It sometimes takes time to see a drawing with clear eyes. I know that but on occasion it takes me by surprise when my vision clears up. It’s never that a think a drawing is great and then a few days later hate it. If I don’t like a drawing I can tell pretty quickly. And if it’s a truly terrible drawing it reveals itself within a half an hour or so. I’ve had a couple of those this week.

I was trying to draw some portraits in my busted brush monster style and two of them came out awful. They were so bad that I tore them up. Well, one of them I cut into smaller pieces so I could draw on the back of the paper and the other got torn. The back of the paper on that one wasn’t salvageable since the paper was heavy with ink and that warped the paper. But neither was good enough to ever be salvaged. A bad drawing can have a good part or two in it that I can possibly use later so I don’t tear up every bad drawing but for the really bad ones I need the catharsis of destroying it.

This week I discovered two drawings that were pretty good. They were from a couple of weeks ago and I had tucked them away. On purpose. I do a few different types of drawing. One of the types is from photo reference. I either take or find a photo that looks like something I could use and draw from it. I digitally draw a sketch over top of the photo and then print that sketch out and draw over that with a pencil. I do this when I want the drawing to be a little closer to reality than my far out drawings.

I’m not really fond of the process though. I’m very picky about what photos I use to draw from. I used to take a lot more of my own photo reference back before the age of the internet but nowadays with an endless supply of images just a search away I rarely take my own anymore. Of course there is a problem with the endless supply of images. How to find one that I can use? It takes a lot of looking. I’d guess that one out of a thousand photos that I look at are useful to me.

First of all I don’t want a famous photograph. One of the rules of photo reference that I was taught early on is never let the public see your photo reference. It’s never good to show how the sausage is made. It demystifies things and there is a solid chance if you’re a young artist starting out that the public will like your photo reference better than the art you make from it. That’s a tough lesson to learn. So I stay away from any famous photos.

I have a folder on my computer of potential reference photos. I’ve learned over the years to always be on the look out for reference and sometimes go looking for it even if I have no idea in mind at that moment. So if I’m bored and low energy it’s a good task to do. It doesn’t take much to look through pictures on the internet. It’s just tedious and takes a little bit of concentration.

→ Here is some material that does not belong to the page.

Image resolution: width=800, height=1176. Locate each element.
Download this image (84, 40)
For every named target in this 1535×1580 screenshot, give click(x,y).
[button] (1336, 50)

Now when I’m looking for some photo inspiration I just have to look through my photo reference folder. I’ve got a few hundred pictures in there and one of them is sure to catch my eye. I even go back to ones I’ve used before and draw something new from them. So a couple of weeks ago I picked out a couple of photos and drew from them. One was a drawing for one of my “Red Mary” faux comic book covers and the other was a generic figure drawing that I didn’t even know what I was drawing it for. That’s always a problem. If I don’t even know what the point of the drawing is how can it be anything but pointless?

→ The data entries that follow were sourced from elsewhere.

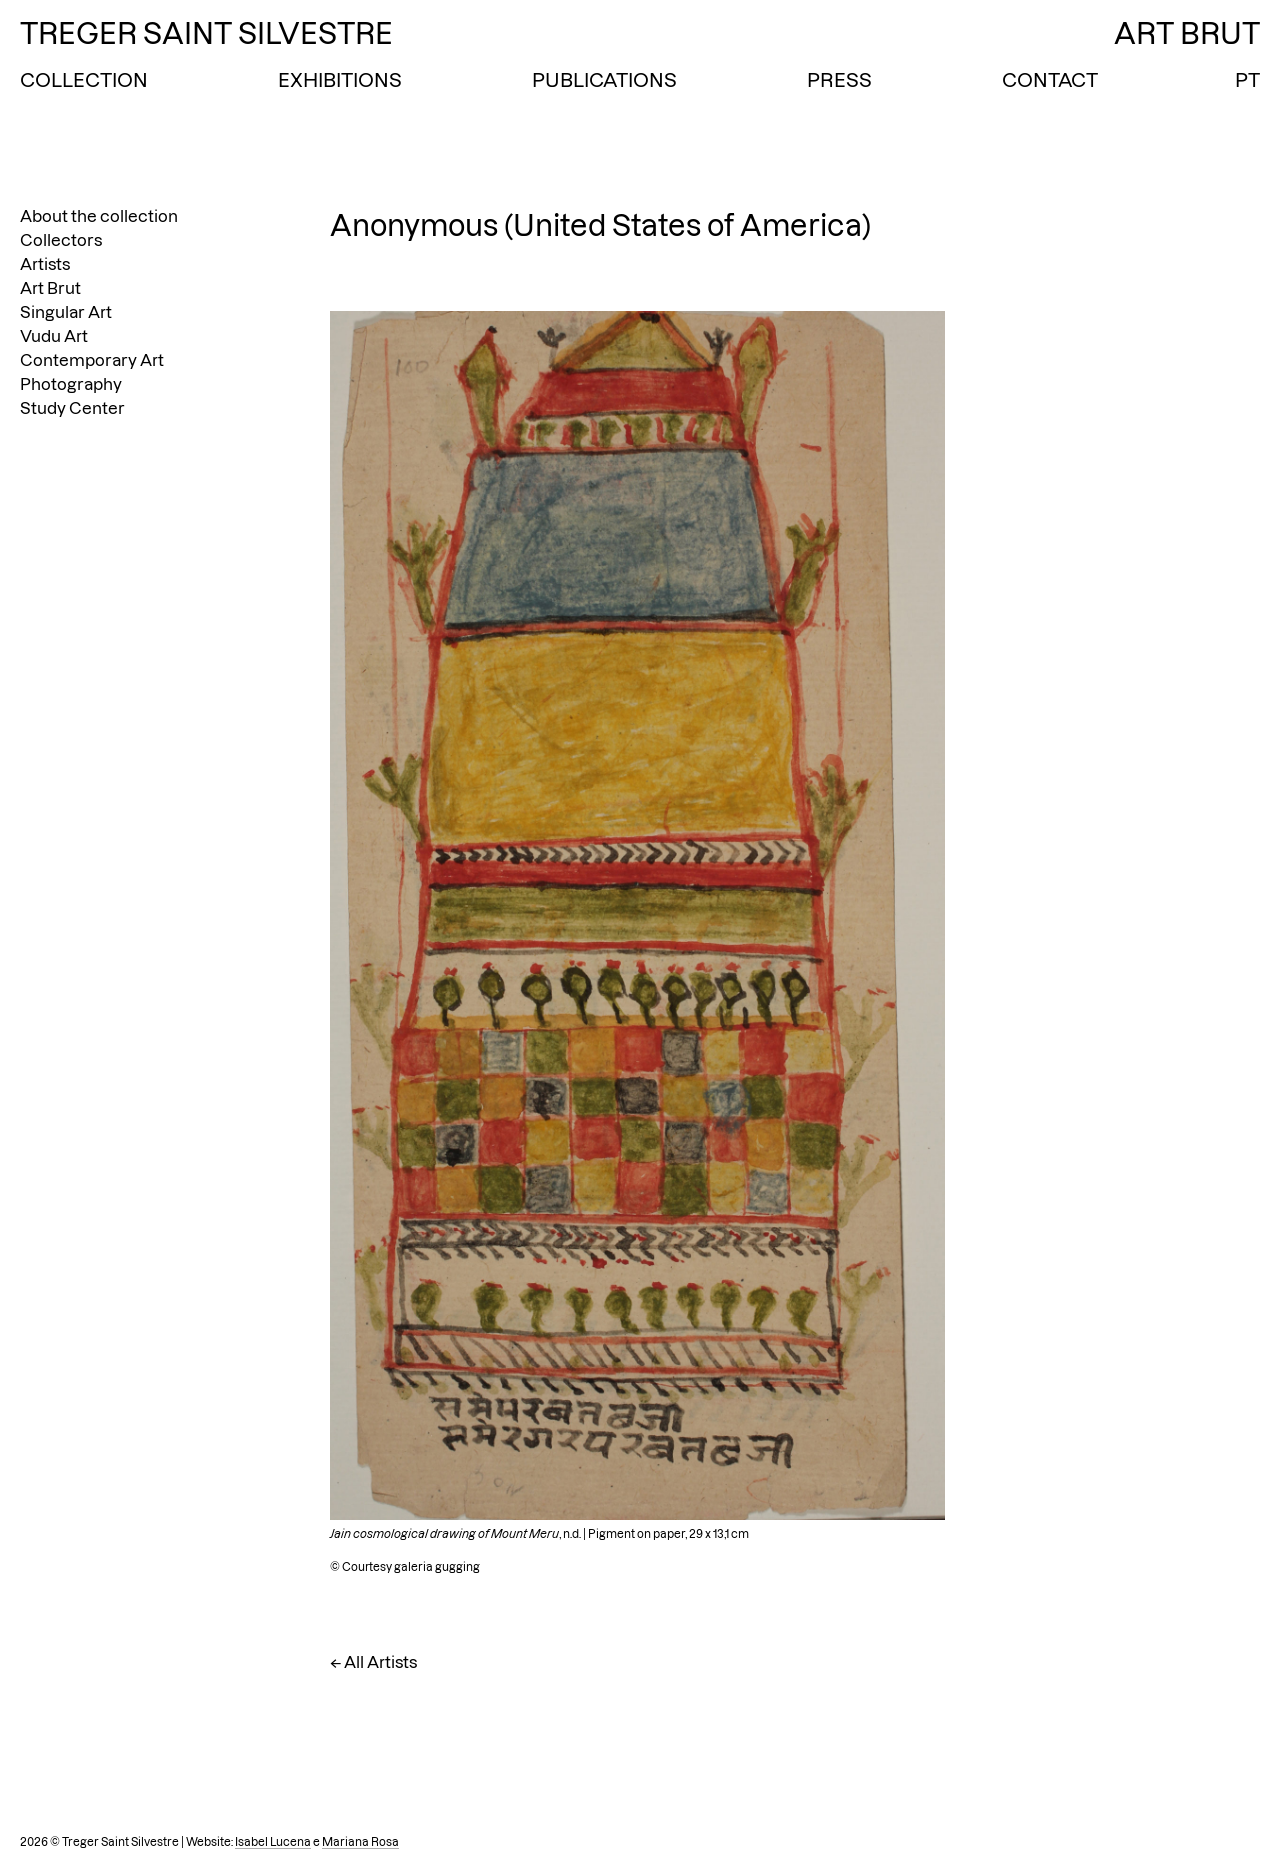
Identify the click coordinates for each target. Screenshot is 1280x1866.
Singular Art (66, 312)
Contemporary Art (92, 360)
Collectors (61, 240)
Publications (604, 80)
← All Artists (373, 1662)
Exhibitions (340, 80)
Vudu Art (54, 336)
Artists (45, 264)
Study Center (72, 408)
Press (839, 80)
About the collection (99, 216)
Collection (84, 80)
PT (1247, 80)
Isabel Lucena (273, 1842)
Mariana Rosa (360, 1842)
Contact (1050, 80)
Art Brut (50, 288)
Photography (71, 384)
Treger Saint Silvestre (206, 33)
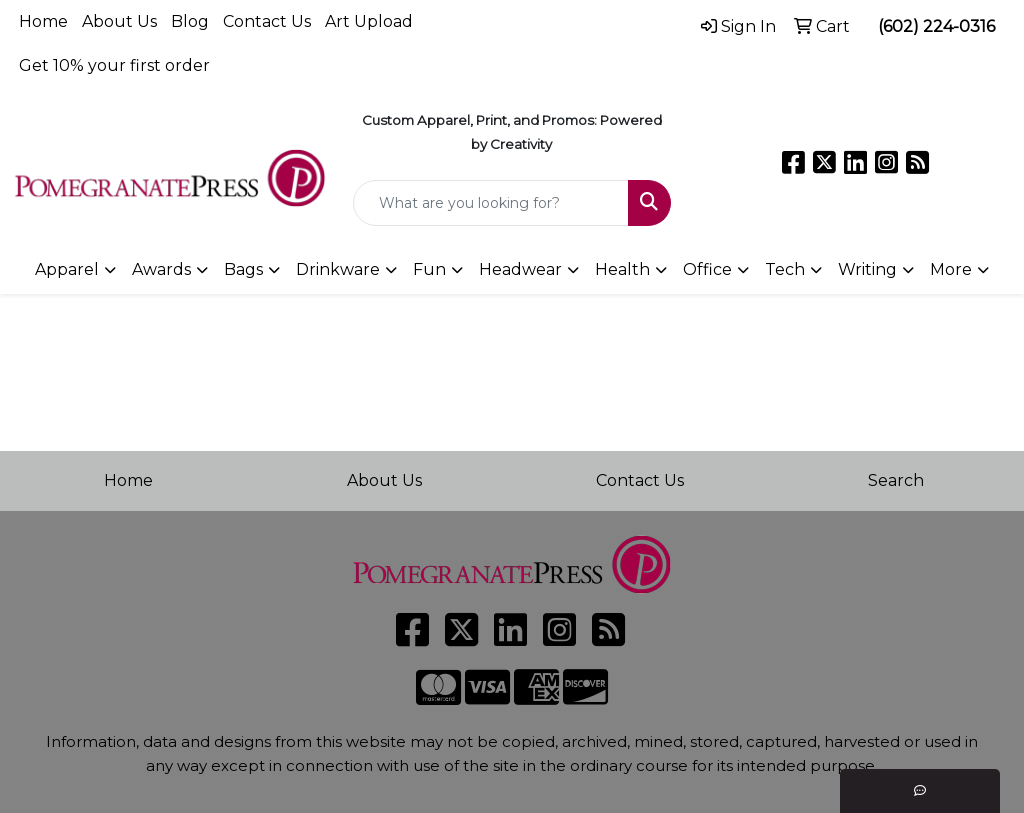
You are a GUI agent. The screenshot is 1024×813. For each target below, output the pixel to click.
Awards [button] (161, 269)
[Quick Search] (490, 203)
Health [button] (622, 269)
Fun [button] (429, 269)
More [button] (951, 269)
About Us (119, 21)
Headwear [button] (520, 269)
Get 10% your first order (114, 65)
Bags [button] (243, 269)
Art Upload (369, 21)
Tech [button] (785, 269)
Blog (190, 21)
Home (43, 21)
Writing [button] (867, 269)
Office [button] (707, 269)
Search (896, 480)
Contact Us (267, 21)
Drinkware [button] (338, 269)
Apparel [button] (67, 269)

I toughed my way through the drawings. They weren’t doing anything for me. It’s not that they were bad it’s that I was mechanically following a drawing method. And I didn’t have any interest in that method at the time. I finished them and was completely uninspired by the drawings. They weren’t bad but I knew I had to get them out of my sight. So I put them under a pile of recently finished and half finished drawings and forgot about them.

This week I was organizing that very same pile of drawings and I found those two drawings again. And guess what? They were pretty good. The “Red Mary” one was a solid pencil drawing and though the other one needed some more work it also was solid. I may not have liked them last week but this week I was grooving on them. That’s why I didn’t tear these ones up. I just needed some distance form them.

I finished the “Red Mary” faux cover. The drawing was ready to go so I printed it out onto a 8.5×11 inch piece of Bristol board, inked it, and then colored it with markers. It came out well.

The second one needed a bit more work though. Oddly I was so frustrated the first time I drew it that instead of using a pencil I drew over the pencil in a thin ink line. So printed out this ink line drawing and drew over it in pencil. Most of the work was done on it so it didn’t take lone before I had a finished pencil drawing. I haven’t finished with that one yet but I turned it into one of my “Hypno-Love Girls” sketch covers. That means I’m going to draw it on a comic book size posed of Bristol Board and then cut that board to size and wrap it around a comic book making my own hand bound sketch cover.

This weeks lesson is never let good drawings go to waste. If you don’t like then right now give it a week. The really bad ones you can get rid of though.